### TASK
Among the records below, find the line that has "Identify the click"; from there, give the lines again exactly, and stop after the line that has "Deny all (195, 2042)".
=== Section Start ===
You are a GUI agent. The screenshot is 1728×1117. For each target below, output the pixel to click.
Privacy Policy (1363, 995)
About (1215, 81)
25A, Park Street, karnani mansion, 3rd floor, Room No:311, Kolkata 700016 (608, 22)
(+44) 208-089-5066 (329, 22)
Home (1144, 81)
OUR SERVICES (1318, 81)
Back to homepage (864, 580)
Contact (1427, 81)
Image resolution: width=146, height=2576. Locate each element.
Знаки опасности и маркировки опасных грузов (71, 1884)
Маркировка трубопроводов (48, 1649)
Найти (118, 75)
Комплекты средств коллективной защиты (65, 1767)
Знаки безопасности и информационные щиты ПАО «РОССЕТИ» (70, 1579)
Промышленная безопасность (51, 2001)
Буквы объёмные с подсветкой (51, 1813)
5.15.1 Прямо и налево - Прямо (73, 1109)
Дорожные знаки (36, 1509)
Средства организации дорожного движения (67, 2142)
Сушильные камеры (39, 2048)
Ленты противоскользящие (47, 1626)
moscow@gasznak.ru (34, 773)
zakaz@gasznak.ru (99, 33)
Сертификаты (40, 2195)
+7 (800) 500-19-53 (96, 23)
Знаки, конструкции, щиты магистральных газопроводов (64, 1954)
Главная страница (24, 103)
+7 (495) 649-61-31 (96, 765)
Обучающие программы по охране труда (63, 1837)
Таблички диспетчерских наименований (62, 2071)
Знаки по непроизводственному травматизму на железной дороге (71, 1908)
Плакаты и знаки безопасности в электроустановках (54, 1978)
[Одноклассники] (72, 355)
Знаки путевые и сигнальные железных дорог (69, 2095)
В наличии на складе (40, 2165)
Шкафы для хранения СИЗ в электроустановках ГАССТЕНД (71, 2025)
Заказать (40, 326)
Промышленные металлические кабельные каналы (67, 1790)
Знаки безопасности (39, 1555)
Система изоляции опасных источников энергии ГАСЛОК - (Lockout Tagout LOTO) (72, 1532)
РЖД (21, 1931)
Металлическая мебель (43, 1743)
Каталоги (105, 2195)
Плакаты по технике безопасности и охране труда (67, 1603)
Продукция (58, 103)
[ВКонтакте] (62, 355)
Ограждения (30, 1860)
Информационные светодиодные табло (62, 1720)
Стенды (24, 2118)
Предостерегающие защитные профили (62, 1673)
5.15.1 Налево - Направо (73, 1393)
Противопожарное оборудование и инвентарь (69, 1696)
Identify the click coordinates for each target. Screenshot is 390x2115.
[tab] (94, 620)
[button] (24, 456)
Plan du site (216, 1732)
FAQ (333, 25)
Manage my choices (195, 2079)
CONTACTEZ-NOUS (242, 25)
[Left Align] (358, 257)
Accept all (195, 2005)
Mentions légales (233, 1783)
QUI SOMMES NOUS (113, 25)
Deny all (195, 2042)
=== Section End ===
=== Section Start ===
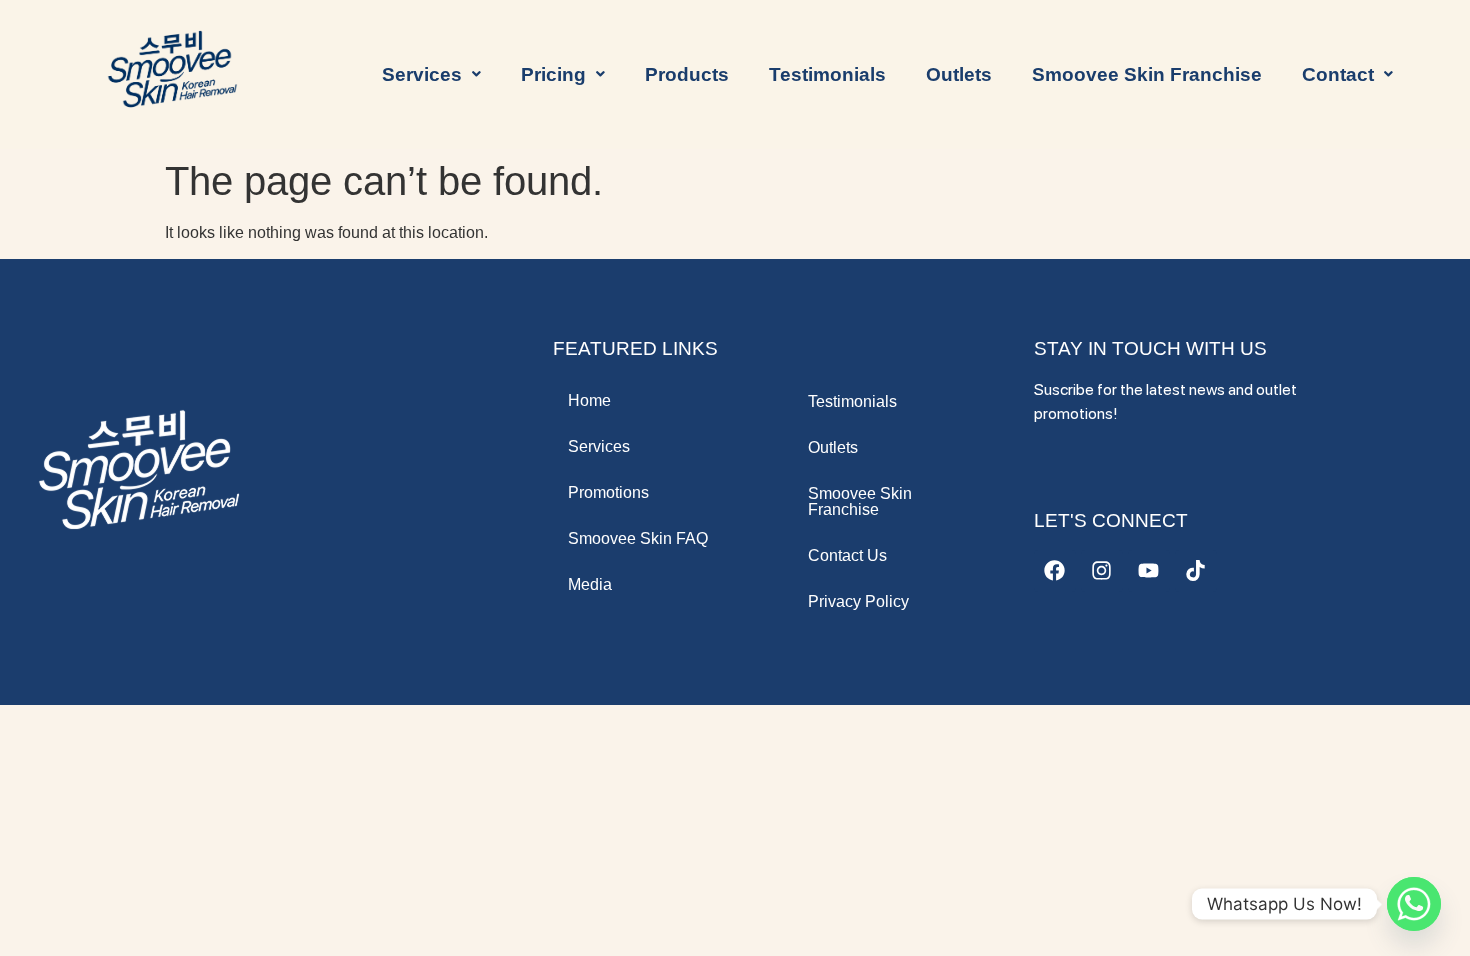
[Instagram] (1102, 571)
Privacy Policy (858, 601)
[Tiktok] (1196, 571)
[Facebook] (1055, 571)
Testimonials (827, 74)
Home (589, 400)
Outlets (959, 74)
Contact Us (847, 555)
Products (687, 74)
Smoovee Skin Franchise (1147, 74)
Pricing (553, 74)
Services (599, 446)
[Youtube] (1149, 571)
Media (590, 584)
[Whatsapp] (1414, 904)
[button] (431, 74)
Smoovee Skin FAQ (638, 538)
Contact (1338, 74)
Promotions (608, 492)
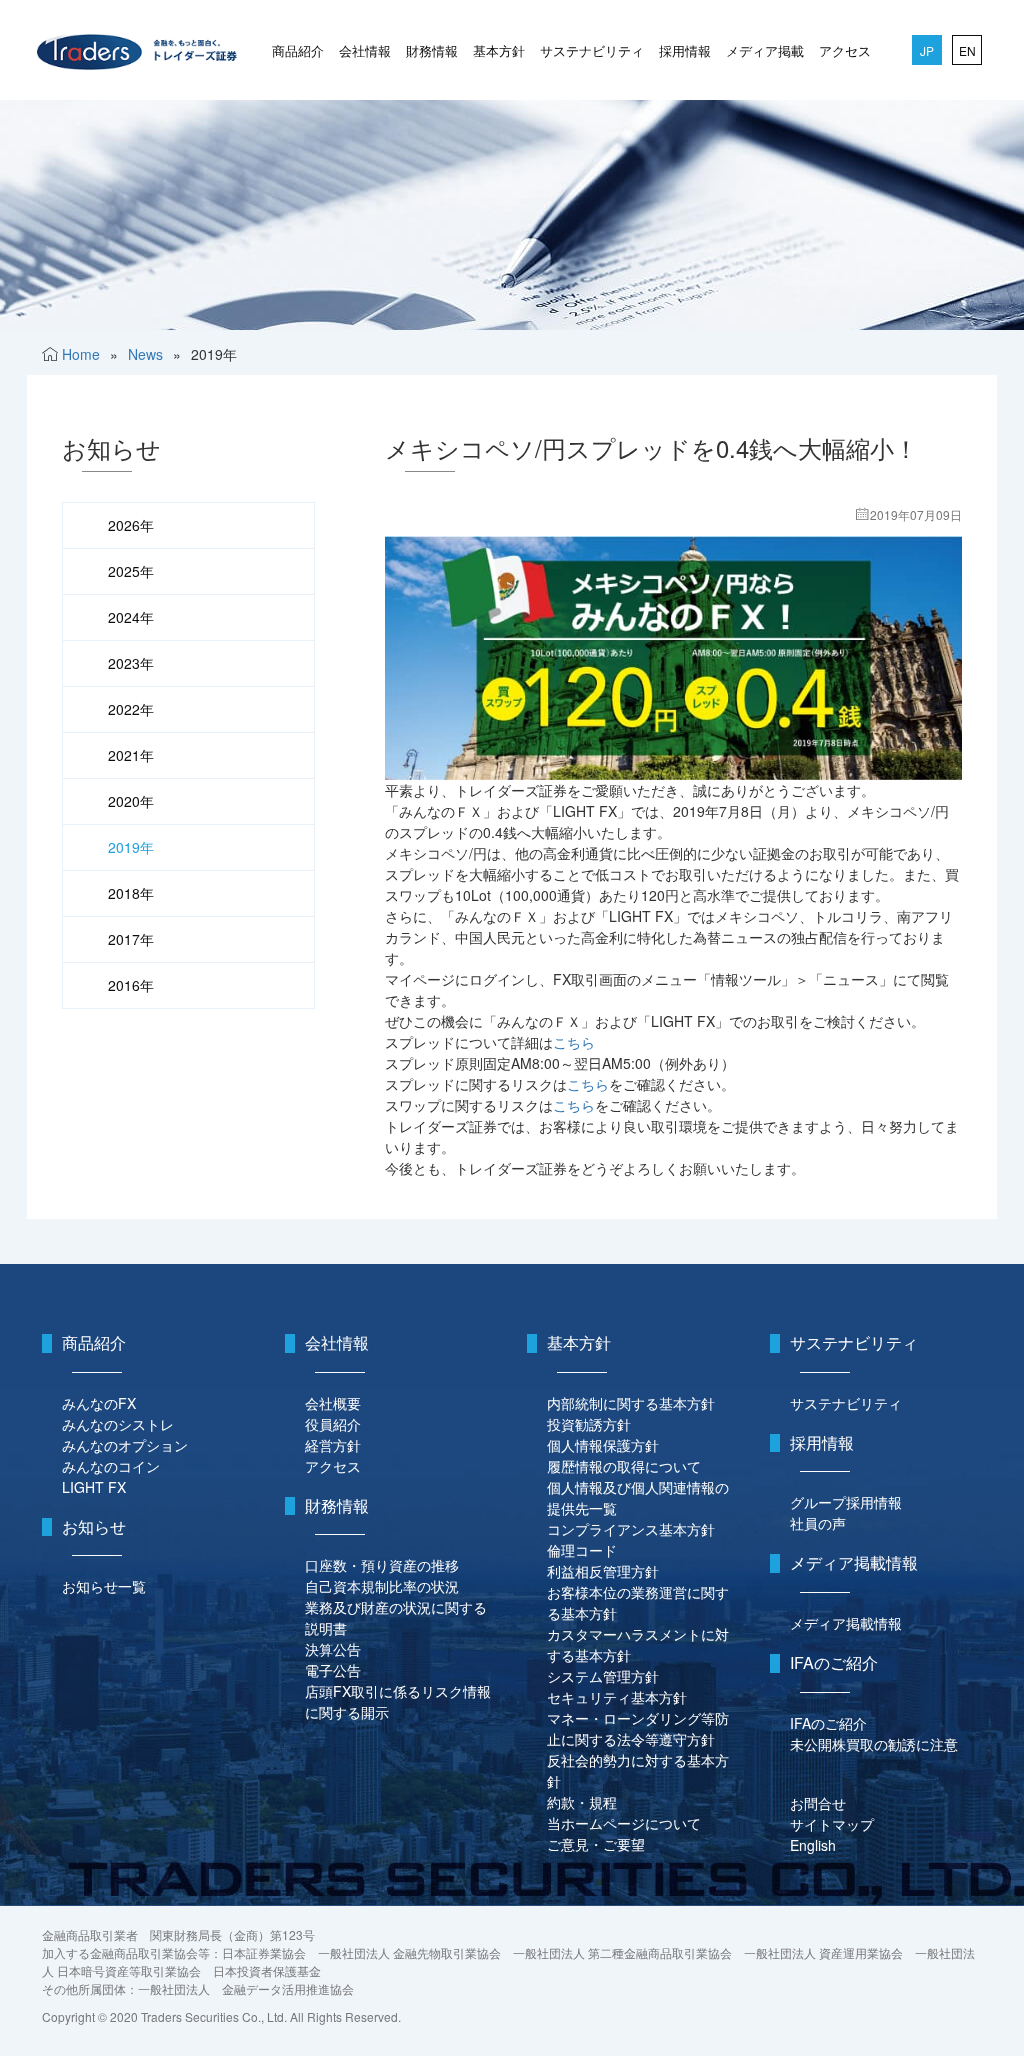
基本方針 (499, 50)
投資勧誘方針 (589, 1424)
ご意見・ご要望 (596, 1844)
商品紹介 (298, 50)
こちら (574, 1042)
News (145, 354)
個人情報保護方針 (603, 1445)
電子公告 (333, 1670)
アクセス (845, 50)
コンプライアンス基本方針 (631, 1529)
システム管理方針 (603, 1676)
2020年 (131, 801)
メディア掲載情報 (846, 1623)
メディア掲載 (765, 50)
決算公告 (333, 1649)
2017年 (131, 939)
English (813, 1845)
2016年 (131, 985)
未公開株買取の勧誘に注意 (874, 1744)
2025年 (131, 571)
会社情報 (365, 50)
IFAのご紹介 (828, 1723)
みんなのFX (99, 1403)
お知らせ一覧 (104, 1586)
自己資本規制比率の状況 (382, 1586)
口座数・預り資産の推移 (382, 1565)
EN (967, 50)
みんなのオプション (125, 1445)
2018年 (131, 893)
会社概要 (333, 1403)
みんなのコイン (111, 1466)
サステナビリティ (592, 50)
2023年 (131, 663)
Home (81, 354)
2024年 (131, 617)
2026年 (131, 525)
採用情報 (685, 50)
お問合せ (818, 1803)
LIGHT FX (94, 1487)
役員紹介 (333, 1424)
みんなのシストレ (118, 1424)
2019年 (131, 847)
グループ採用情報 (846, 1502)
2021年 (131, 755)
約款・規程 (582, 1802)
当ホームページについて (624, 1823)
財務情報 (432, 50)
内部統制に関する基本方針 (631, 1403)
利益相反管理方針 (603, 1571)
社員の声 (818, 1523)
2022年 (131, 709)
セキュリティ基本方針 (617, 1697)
=== Section End ===
### RESPONSE FOR THIS EXERCISE
Identify the click coordinates for each target. Screenshot is 390x2115.
[tab] (94, 620)
[button] (24, 456)
Plan du site (216, 1732)
FAQ (333, 25)
Manage my choices (195, 2079)
CONTACTEZ-NOUS (242, 25)
[Left Align] (358, 257)
Accept all (195, 2005)
Mentions légales (233, 1783)
QUI SOMMES NOUS (113, 25)
Deny all (195, 2042)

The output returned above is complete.